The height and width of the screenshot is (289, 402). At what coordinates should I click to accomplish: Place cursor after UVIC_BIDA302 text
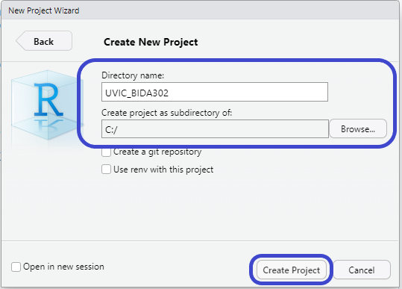(x=170, y=93)
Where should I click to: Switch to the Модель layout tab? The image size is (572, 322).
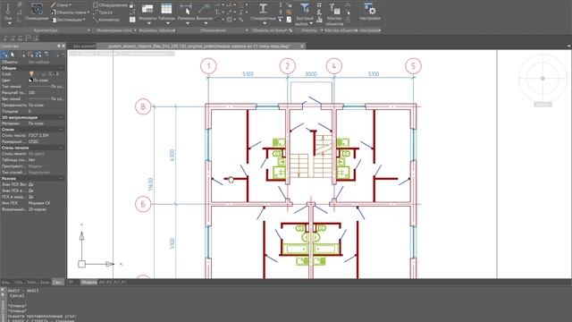point(88,283)
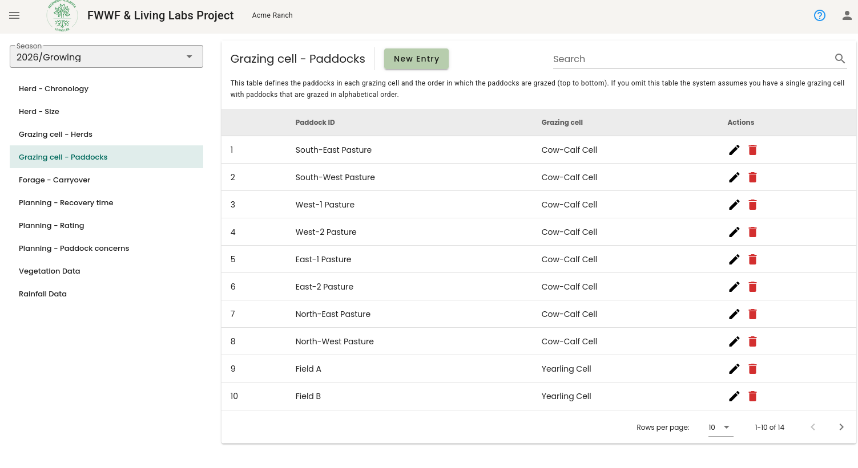Edit the South-East Pasture row

click(x=734, y=150)
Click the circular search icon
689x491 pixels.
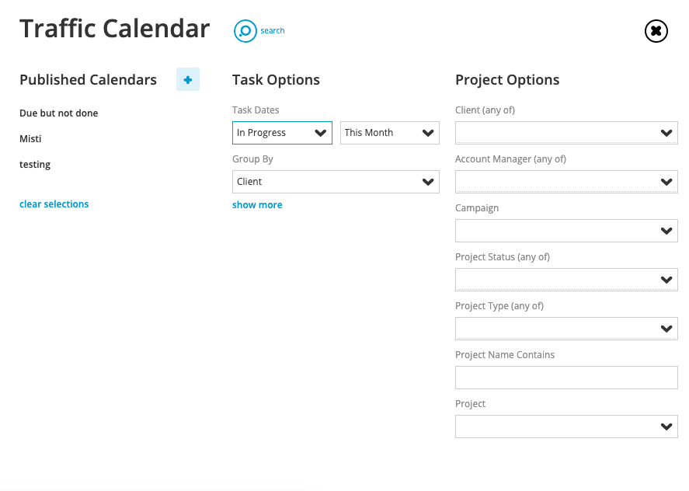click(x=245, y=31)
- - - - - - -
• ACTIVITY: Locate the line containing "Where should I" in the records above, then output it and every line after it through the last, excluding pictures.

• SOLUTION FOR THIS PROBLEM:
Where should I click to: Switch to the Модель layout tab? The image size is (572, 322).
point(88,283)
Edit the South-East Pasture row

click(x=734, y=150)
Click the circular search icon
689x491 pixels.
click(x=245, y=31)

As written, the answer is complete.